According to Oleg Scherbachov, state authorities might take part by “changing the appellations of streets and metro stations which are currently named for executioners”, thereby carrying out at least a “minor decommunization” of the era, and by allowing memorials to be erected to various activist within the White Movement. He recalled the recent court decision to disallow the erection of a monument to Admiral Kolchak in St. Petersburg on the basis that Kolchak was a “war criminal”. “The state must also take steps toward reconciliation,” said Oleg Scherbachov.
Some time earlier at the Cathedral of Christ the Saviour in Moscow, Patriarch Kirill declared in a sermon, that “the Revolution was a great crime,” which lead to a great deal of innocent blood letting and grief, and that “God’s judgement for the bloody events of 1917 has already been felt in the history of our people.” The chief pastor of the ROC appealed to his flock with a question: “But how have we borne the punishment for these events? What have we truly taken upon ourselves?... That which is just in relation to our personal lives is also just in relation to the life of our people as a whole.”

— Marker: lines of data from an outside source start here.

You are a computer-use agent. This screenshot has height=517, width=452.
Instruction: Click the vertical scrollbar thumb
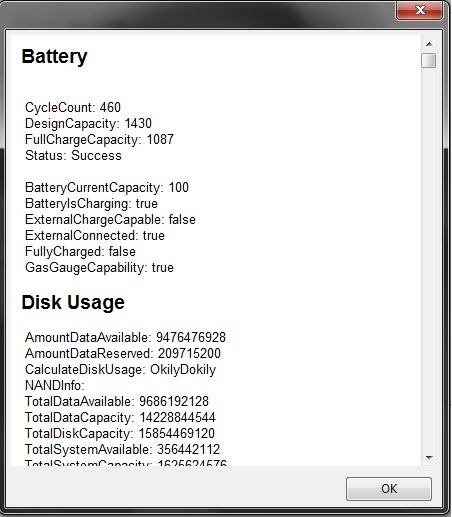[429, 60]
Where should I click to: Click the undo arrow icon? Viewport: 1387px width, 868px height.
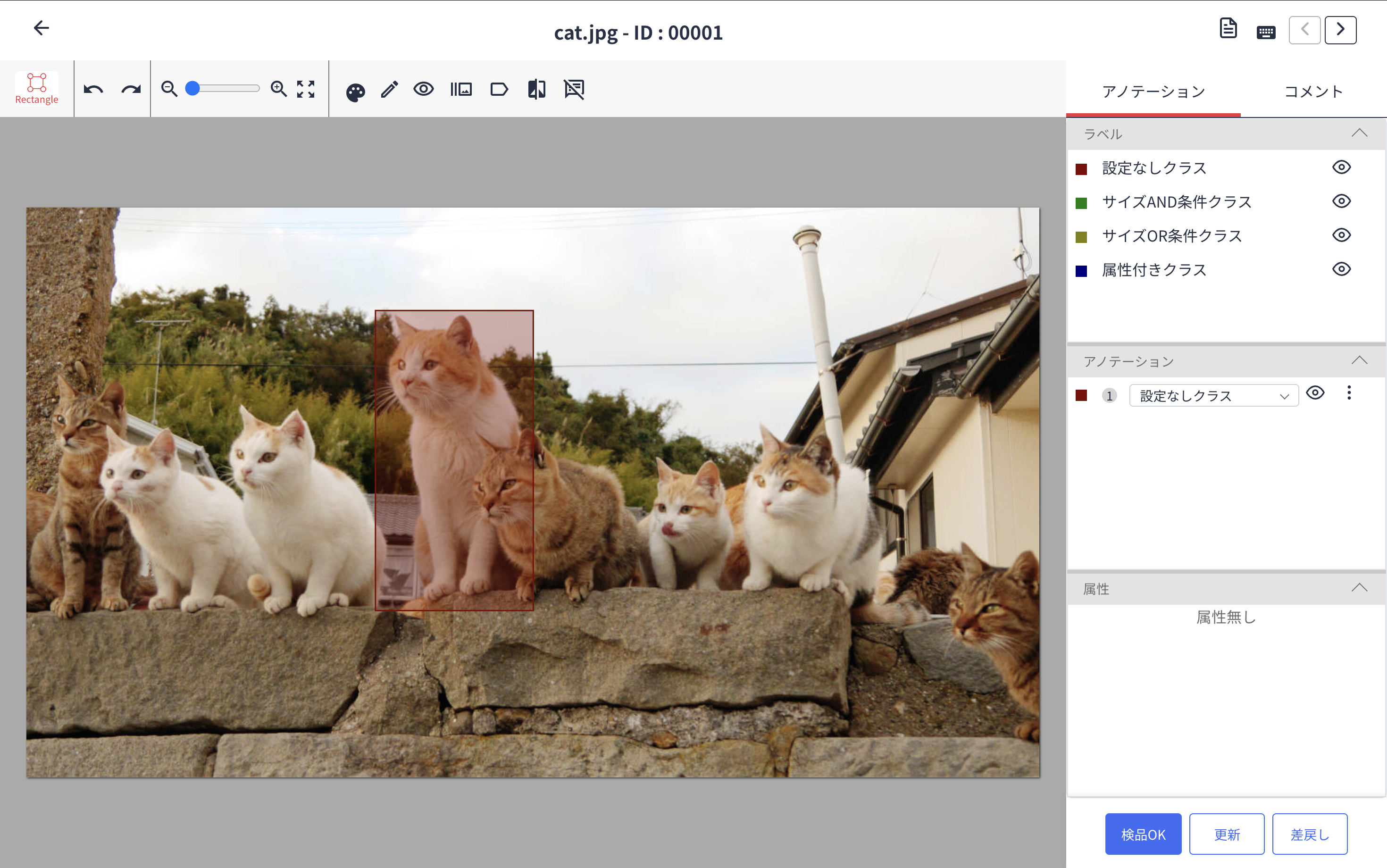pyautogui.click(x=93, y=90)
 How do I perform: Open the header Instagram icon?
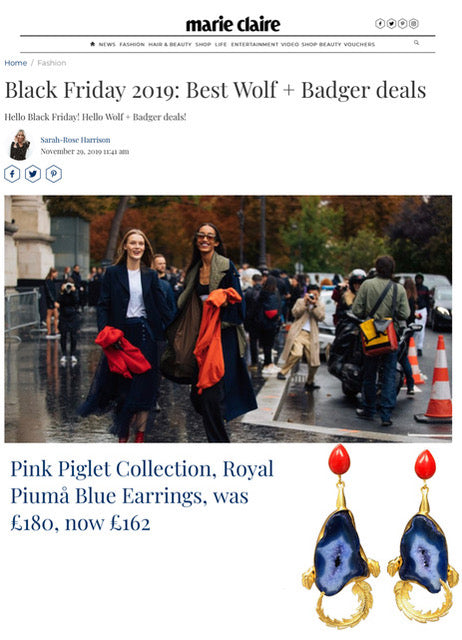[x=414, y=24]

In answering the questions as to why the organizers of the “Call to Repentance” associate the question of repentance with the past rather than the present, Fr. Georgy said that is impossible to stand against people’s relationship to evil in either the past of the present. “If people find it difficult to repent for bygone things that we can look on through the lens of history, than all the more will they find it difficult to speak about today, where we encounter a mixture of good and evil,” he said. In Fr. Georgy’s opinion, “those who can first soberly look at their own past, which we have not yet adequately evaluated, are best able to evaluate both the present and the future.”
Those who participated in the press conference also recently presented a Collection of Prayers for Russia, which were written by saints of the Russian Orthodox Church – outstanding personalities within the church and society, including Alexander Solzhenitsyn, and other contemporary Orthodox Christians.

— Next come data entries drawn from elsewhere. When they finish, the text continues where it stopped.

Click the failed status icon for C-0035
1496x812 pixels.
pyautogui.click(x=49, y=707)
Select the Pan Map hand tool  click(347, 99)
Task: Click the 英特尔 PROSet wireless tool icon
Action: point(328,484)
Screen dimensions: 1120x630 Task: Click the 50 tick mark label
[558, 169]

This collection of historical and contemporary prayers “helps us to see that the tradition of collective repentance of a nation or people group has a strong historical precedent, which we should become familiar with and value,” said Fr. Georgy, presenting the book, which was published with the help of representatives of the first wave of Russian emigration to Paris.
“Calling our Nation to Repentance: Those who have hope” is a non-political initiative of Orthodox Christians, supported by:
- Producer Andrey Smirnov,
- Historian and Telejournalist Nikolay Svanidze,
- Author, translator, former GULAG inmate Nikita Krivoshein, grandson of Alexander Vasilevich Krivoshein, who was Manager-in-charge of land use (1908-1915) and Chairman of the Government of the South of Russia,
- Dmitry Aleshkovskij, Chairman of the Charitable Fund “Nuzhna Pomoschj”,
- Poet Olga Sedakova, and others.
There have already been several events within the framework of the “Calling our Nation to Repentance” initiative, including:
- “Febrauray 1917” – a contemplative concert, which took place at the ZIL Cultural Centre in Moscow,
- “He who has a heart should hear, time…” – a contemplative concert at the Lendok Centre, in St. Petersburg,
- “A Prayer of Memory” – a reading of the names of many who suffered repression in Soviet times in dozens of cities across Russia.
“The 1917 Speakers Bureau” is also active in various cities across, dedicated to understanding what happened at the time of the Revolution.
Flashmobs dedicated to freeing the nation from Soviet symbolism – primarily statues of Lenin – are also being organized online (флэшмоб #НамНужноРасстаться).